Hey guys! I'm working on a project in wich I recei...
# questions
j
Hey guys! I'm working on a project in wich I receive a new version of my raw data every week and store it on remote storage. The raw data is cumulative, that is, every week I receive the old data that I already have plus some new records. It is important for me to synchronize the version of my data with my code (i.e. I need to know which version of my data is being used in the code in each commit). To do this, I used a global var with the data version and used it in the file path, as follows:
Copy code
example_dataset:
    type: pandas.ExcelDataSet
    filepath: <abfs://my_bucket/01_raw/example_dataset/${globals:raw_data_version}.xlsx>
But now I have a new challenge. I need to code some tests to compare different versions of my data, but using the catalog shown above I can only get the version fixed by raw_data_version. Does anyone have any suggestions on how I can version my raw data?
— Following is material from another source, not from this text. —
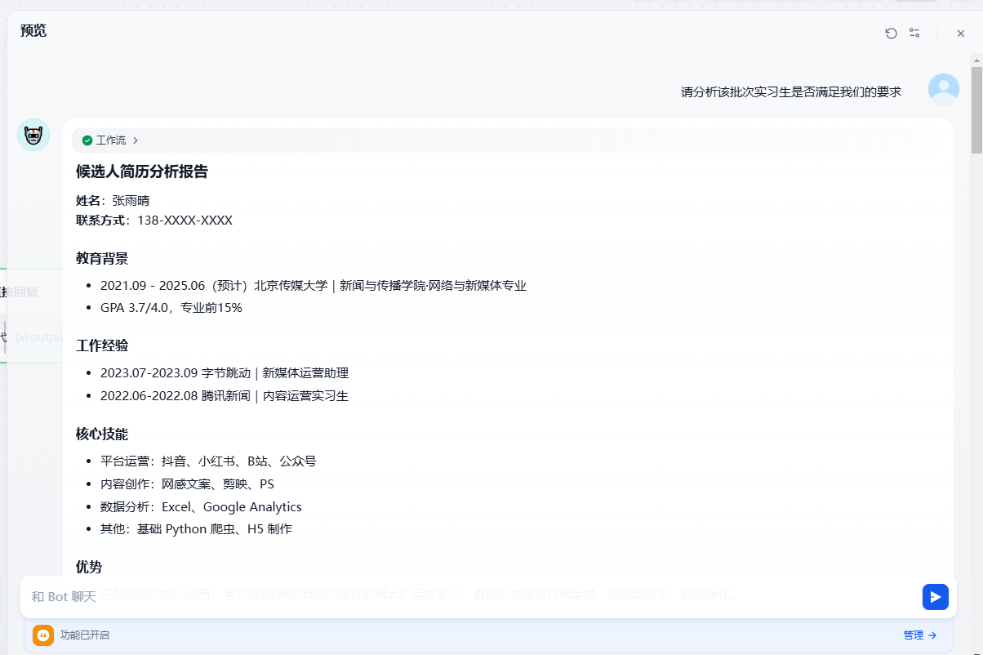
Task: Click the 教育背景 section heading
Action: pyautogui.click(x=102, y=259)
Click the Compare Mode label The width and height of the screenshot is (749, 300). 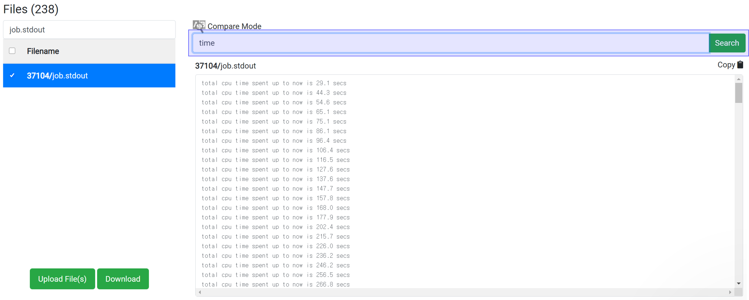[x=234, y=26]

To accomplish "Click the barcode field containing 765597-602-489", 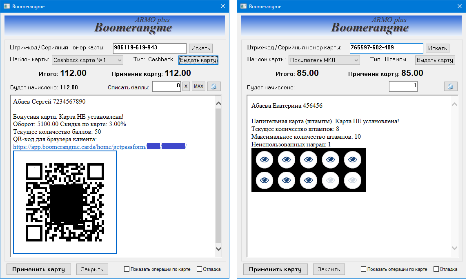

I'm thinking about using PartitionedDataSet, so that my test pipeline can load all versions of the data, but I don't know if it would be a suitable solution.
m
Are those “different versions” also required to be in-sync with the code (commited to repo)?
j
yes, they are
That was the reason I didn't use Kedro Versioned Datasets
m
What about having two data catalog entries then? One for “current” one for “different”?
j
This is one solution. I would need to duplicate everything. Do you think it is better than using Partitioned Dataset?
m
What do you mean by everything?
j
All my versioned raw datasets.
m
In that case you can have the
raw_data_version
and the
second_raw_data_version
as parameters, use
PartitionedDataset
and only load what’s required inside of the node, sth in the notion of:
Copy code
def load_data(
    partitioned_dataset: Dict[str, AbstractDataSet], raw_data_version: str
) -> List[pd.DataFrame]:
    return next(
        ds.load()
        for name, ds in partitioned_dataset.items()
        if name.lower().startswith(raw_data_version)
    )
j
Yes, I think this will be the most appropriate solution. Thanks, @marrrcin!
😎 1